*** AVAILABLE DATA ***
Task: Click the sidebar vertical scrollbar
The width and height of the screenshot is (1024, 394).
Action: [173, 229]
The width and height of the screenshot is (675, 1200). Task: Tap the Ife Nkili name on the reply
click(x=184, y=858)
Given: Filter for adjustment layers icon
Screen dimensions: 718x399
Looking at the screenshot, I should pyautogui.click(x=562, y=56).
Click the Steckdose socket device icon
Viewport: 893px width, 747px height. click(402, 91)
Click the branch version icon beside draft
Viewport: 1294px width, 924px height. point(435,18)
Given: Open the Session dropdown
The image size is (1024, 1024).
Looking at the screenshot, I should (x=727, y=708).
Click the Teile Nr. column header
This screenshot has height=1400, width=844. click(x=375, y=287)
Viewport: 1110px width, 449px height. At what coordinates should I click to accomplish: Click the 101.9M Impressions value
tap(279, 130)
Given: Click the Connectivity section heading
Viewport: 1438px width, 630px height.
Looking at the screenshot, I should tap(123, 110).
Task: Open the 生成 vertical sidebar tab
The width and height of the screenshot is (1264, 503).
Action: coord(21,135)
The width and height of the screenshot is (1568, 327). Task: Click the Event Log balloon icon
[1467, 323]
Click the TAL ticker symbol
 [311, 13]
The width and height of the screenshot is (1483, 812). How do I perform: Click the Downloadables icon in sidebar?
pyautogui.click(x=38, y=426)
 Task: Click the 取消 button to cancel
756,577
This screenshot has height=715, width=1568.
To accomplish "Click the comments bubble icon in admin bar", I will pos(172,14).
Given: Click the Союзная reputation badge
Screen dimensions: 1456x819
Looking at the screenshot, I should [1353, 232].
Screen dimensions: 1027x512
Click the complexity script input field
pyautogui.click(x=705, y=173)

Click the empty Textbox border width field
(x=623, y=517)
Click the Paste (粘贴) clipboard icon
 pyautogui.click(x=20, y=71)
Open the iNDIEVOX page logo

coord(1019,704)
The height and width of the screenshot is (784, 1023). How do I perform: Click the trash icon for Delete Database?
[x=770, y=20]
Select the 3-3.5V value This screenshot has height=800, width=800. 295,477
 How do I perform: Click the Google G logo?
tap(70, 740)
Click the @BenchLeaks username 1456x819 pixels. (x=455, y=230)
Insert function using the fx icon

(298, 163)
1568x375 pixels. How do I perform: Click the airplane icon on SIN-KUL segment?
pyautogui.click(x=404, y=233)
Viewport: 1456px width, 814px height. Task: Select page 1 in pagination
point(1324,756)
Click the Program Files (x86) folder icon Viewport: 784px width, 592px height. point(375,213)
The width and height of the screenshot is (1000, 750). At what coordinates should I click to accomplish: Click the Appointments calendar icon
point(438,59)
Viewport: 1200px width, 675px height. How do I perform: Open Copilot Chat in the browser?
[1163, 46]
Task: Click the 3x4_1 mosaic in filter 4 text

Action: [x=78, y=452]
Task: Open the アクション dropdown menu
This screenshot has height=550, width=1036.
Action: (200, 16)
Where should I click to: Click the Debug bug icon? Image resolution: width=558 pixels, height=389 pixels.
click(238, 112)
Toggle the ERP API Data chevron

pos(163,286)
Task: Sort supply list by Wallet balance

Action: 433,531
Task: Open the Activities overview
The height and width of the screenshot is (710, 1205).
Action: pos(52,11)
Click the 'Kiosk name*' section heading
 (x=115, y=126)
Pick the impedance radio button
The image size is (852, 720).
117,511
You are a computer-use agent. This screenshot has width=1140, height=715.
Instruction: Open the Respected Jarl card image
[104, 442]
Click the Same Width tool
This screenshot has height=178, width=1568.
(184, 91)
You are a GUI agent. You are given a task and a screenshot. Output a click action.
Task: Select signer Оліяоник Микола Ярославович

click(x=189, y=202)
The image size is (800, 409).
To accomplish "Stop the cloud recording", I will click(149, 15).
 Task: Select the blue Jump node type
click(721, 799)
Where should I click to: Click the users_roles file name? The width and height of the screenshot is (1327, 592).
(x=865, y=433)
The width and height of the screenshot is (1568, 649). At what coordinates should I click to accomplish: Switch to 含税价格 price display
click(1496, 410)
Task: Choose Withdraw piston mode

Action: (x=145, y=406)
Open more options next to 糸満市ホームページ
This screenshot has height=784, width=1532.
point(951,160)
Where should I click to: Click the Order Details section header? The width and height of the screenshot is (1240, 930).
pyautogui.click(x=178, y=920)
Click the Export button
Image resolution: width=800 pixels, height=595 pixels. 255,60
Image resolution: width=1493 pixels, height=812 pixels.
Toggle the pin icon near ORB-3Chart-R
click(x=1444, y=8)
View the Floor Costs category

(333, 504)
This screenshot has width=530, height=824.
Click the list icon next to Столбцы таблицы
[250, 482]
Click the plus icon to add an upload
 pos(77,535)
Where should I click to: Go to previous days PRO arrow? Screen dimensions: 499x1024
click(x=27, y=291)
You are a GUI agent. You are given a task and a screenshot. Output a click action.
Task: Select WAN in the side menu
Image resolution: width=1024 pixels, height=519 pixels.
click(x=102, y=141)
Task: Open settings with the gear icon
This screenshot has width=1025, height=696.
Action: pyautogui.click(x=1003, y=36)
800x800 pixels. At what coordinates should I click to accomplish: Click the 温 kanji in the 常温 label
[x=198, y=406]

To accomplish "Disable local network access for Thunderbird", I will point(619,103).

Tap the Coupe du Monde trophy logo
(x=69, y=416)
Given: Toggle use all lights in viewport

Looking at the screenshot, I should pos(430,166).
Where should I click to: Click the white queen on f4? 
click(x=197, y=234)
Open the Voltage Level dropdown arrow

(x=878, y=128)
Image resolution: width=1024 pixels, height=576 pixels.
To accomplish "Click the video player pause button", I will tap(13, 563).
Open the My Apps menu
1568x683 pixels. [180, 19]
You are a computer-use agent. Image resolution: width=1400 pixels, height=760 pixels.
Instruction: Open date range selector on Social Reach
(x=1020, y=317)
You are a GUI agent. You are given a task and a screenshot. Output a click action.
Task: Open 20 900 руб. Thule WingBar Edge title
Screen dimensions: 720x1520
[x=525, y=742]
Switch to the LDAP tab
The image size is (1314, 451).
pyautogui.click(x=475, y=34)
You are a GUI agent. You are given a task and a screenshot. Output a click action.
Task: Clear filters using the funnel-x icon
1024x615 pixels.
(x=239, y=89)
*** End of AVAILABLE DATA ***
Take the stretch of lines above from the one containing "Viewport: 1438px width, 630px height." through the one containing "Select the 3-3.5V" and repeat it exactly, adding no other line.

**ANSWER SPACE:**
Viewport: 1438px width, 630px height.
Looking at the screenshot, I should tap(123, 110).
Task: Open the 生成 vertical sidebar tab
The width and height of the screenshot is (1264, 503).
Action: coord(21,135)
The width and height of the screenshot is (1568, 327). Task: Click the Event Log balloon icon
[1467, 323]
Click the TAL ticker symbol
 [311, 13]
The width and height of the screenshot is (1483, 812). How do I perform: Click the Downloadables icon in sidebar?
pyautogui.click(x=38, y=426)
 Task: Click the 取消 button to cancel
756,577
This screenshot has height=715, width=1568.
To accomplish "Click the comments bubble icon in admin bar", I will pos(172,14).
Given: Click the Союзная reputation badge
Screen dimensions: 1456x819
Looking at the screenshot, I should [1353, 232].
Screen dimensions: 1027x512
Click the complexity script input field
pyautogui.click(x=705, y=173)

Click the empty Textbox border width field
(x=623, y=517)
Click the Paste (粘贴) clipboard icon
 pyautogui.click(x=20, y=71)
Open the iNDIEVOX page logo

coord(1019,704)
The height and width of the screenshot is (784, 1023). How do I perform: Click the trash icon for Delete Database?
[x=770, y=20]
Select the 3-3.5V value This screenshot has height=800, width=800. 295,477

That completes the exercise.